The report of Leistra on reported versus estimated boiling points and vapor pressures for pesticides provides an interesting case study in mathematical underpinnings for the phenomena investigated. Reports of chemical properties are available from many online databases such as ChemSpider, PubChem, and others. But these aggregate other sources of data to get chemical properties. In some cases, they are from a manufacturer. Of course, manufacturers often report values without a method or explanation of how it was determined.
The article makes a number of assumptions, the most important of which is that reported values are based on experimental observations. That’s a reasonable assumption here. But Leistra uses several estimation techniques to determine if numerical models for the boiling point or vapor pressure come close. Overall, he finds that they are at least of the correct order of magnitude. Coming from a numerical background, I find that order of magnitude to insufficient for many results. But, like everything, the quality of the result depends on the application.
Reported and estimated values can each have a place in the modeling of chemical properties. If a value correct within an order of magnitude is sufficient for the application of the data, then it does not matter which value is used. Applications requiring greater precision can use experimentation to find the practical values. Further, estimated values can be used to provide ballpark estimates which can then be verified through experimentation. When experimentation is not possible, the estimate needs to be sufficient. But these can cross-check each other.

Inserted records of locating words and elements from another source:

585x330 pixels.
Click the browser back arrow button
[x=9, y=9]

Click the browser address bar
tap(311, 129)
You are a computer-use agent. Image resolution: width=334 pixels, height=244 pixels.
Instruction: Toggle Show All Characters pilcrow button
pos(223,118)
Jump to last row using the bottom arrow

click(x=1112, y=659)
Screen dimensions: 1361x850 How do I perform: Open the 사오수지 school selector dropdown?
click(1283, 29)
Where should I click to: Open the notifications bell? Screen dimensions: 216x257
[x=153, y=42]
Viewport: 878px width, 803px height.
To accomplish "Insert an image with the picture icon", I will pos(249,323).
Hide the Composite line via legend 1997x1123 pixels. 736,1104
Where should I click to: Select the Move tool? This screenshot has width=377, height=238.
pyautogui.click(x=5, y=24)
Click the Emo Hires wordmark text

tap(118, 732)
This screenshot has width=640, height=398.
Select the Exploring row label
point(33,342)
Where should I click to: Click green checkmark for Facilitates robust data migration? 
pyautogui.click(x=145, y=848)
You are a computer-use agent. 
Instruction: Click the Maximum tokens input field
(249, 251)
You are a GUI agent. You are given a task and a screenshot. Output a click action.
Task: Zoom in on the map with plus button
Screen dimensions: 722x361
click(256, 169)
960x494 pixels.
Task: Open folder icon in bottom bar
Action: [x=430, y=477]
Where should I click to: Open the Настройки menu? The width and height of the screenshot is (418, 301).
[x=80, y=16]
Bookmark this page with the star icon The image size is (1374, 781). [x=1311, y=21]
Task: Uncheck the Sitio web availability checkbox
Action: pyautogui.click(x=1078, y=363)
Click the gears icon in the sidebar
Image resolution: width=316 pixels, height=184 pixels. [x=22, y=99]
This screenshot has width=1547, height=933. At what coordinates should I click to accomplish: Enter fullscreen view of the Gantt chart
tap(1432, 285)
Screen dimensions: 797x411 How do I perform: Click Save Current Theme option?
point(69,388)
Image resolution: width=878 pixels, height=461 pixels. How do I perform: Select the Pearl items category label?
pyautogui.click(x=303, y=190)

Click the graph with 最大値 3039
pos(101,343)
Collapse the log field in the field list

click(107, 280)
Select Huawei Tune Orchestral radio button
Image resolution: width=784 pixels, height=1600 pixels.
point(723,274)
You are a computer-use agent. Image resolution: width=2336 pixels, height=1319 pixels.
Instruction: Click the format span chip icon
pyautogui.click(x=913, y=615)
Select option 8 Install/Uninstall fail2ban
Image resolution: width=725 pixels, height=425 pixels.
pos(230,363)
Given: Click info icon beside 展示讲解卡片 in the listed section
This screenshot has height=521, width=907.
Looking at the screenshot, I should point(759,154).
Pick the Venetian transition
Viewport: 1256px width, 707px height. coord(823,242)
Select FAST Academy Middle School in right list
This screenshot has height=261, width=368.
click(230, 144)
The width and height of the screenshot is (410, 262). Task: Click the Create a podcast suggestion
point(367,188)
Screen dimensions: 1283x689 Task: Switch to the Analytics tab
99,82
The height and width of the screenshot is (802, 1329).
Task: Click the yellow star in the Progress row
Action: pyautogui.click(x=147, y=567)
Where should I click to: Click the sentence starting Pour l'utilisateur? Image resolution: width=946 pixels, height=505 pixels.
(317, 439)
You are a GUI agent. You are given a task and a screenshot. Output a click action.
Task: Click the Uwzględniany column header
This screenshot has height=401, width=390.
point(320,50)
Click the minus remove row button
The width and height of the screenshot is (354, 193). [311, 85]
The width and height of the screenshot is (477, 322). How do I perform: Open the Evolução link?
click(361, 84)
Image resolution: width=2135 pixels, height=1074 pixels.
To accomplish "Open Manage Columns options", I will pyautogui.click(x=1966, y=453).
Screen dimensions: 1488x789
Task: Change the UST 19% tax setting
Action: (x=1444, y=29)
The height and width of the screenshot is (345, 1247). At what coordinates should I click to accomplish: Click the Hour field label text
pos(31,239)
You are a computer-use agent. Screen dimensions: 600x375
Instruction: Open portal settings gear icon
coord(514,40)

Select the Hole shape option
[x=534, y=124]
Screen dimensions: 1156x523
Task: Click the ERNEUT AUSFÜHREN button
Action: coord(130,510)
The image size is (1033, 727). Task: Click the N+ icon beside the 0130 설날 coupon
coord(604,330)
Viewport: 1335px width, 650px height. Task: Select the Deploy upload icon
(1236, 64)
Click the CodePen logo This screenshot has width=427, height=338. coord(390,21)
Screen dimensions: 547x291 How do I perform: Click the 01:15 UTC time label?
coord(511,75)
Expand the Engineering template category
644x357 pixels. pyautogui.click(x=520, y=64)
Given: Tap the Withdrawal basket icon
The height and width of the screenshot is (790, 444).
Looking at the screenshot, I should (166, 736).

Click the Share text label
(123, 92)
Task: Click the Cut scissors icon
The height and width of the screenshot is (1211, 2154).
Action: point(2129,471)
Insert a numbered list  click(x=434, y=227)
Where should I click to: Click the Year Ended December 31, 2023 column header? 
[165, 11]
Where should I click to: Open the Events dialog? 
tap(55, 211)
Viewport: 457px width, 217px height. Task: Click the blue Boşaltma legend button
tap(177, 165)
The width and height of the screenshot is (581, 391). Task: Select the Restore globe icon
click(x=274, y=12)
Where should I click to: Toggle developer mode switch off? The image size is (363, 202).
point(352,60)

What catches my attention the most is that Leistra includes several linear or log-linear models for estimating the vapor pressure. While linear models can be quite effective, some semi-statistical models such as artificial neural networks or random forests may be able to provide superior results for estimating chemical properties. The unfortunate downside is that chemists may not like the inability to understand what the model is doing. It seems I am not the first to think of this as the use of neural networks to estimate the boiling point of alkanes was investigated as far back as 1994. Though there are a great many alternative approaches that could be used.